Listen to this concern for our children. “Youth today love luxury. They have bad manners, contempt for authority, no respect for older people, and talk nonsense when they should work. Young people do not stand up any longer when adults enter the room. They contradict their parents, talk to much in company, guzzle their food, lay they legs on the table, and tyrannize their elders.” Socrates said this 400 years before Christ. The problem then is the problem today. There is a grave sin that parents commit when they rear children to be self-centered by letting them get their way, letting their desires rule the family, order our world around their whims, sparing the rod, and spoiling the child. Children are not born honoring their parents but must be taught to do this. The reason is very important, which is declared in the commandment given by God. Exodus 20:12 says, “That your days may be long in the land that the Lord your God is giving you.”

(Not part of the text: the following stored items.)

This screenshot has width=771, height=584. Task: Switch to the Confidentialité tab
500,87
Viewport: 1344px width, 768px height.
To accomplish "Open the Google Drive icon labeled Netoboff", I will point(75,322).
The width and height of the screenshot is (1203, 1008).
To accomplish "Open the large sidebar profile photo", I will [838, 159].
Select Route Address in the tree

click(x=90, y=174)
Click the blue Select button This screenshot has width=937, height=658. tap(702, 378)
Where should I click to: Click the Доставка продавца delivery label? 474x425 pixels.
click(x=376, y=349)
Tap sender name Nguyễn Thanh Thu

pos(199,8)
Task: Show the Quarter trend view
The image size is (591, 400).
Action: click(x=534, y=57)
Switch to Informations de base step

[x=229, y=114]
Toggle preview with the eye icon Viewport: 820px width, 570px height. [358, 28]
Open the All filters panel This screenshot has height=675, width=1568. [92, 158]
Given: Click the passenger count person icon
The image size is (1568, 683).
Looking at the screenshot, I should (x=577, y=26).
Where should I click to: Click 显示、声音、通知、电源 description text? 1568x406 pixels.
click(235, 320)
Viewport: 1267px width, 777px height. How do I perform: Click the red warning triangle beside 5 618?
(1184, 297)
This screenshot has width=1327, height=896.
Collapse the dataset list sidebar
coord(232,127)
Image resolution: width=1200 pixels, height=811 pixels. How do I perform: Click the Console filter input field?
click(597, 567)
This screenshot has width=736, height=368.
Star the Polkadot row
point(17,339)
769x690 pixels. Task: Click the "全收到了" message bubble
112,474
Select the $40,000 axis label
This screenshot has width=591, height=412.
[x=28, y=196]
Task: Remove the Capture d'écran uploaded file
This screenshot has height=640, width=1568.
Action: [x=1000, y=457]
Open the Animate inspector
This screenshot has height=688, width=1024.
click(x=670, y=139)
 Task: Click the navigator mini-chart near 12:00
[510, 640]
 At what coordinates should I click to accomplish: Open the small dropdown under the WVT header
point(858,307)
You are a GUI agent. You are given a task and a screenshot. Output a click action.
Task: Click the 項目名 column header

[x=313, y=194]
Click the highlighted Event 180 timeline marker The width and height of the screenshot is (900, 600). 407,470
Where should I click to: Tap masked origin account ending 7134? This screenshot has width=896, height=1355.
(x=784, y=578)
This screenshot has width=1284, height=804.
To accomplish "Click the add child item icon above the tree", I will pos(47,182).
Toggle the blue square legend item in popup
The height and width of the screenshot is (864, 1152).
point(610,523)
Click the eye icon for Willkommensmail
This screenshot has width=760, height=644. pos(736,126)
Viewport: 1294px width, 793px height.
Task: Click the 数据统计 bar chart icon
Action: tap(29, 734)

This is a corporate promise to Israel. Disobedient children would cause Israel to be cast out of the land of Canaan. Leviticus 20:9 and Deuteronomy 21:18-21 (which we looked at earlier) reveal that dishonoring your parents is a covenantal crime. God says the evil must be purged from their midst. God is saying that if you want to stay in a blessed relationship with God and remain in the promised land, you will raise your children to honor, respect, and obey you. The reasoning should be clear to our minds. A life of sin stems from disobeying and disrespecting parents. Children will not learn obedience to God and respect God without first obeying and respecting their parents. Parents are the first and foremost representatives of the authority structures of life. If your children do not respect and honor you, why will they honor and respect the laws of the land? If you children do not respect and honor you, why will they honor and respect their teachers? If your children do not respect and honor you, why will they honor and respect God? If your children do not obey you, why will they obey the laws of the land? If your children do not obey you, why will they obey their teachers? If your children do not obey you, why will they obey God? So not only is this a corporate promise to Israel but also to individual children. If your children are not honoring, respecting, and obeying you now (as a toddler, preschooler, elementary school age, pre-teen, or teenager), then your children are not going to make it well in life physically or spiritually because they are not going to respect any authority in life. When your children are young, you must teach, expect, and demand respect and obedience because it will not come on its own later. That is why the scriptures are filled with instructions about training your children and how to teach your children (Deuteronomy 6; Proverbs 22:6; 2 Timothy 3:2). Disrespectful children are an abomination to the Lord, deserving of death by God’s economy.

Conclusion

God’s expectations for his covenant people are summed up well in Malachi. It is the final words of the prophetic book.

Behold, I will send you Elijah the prophet before the great and awesome day of the Lord comes. And he will turn the hearts of fathers to their children and the hearts of children to their fathers, lest I come and strike the land with a decree of utter destruction. (Malachi 4:5–6 ESV)

Parents cannot allow disobedience and must teach their children to respect them and honor them. We must train this into our children. Constant godly instruction plus consistent discipline must be merged together to bring this about. Honoring your parents is a lifelong expectation by God. Love your God and honor your father and your mother.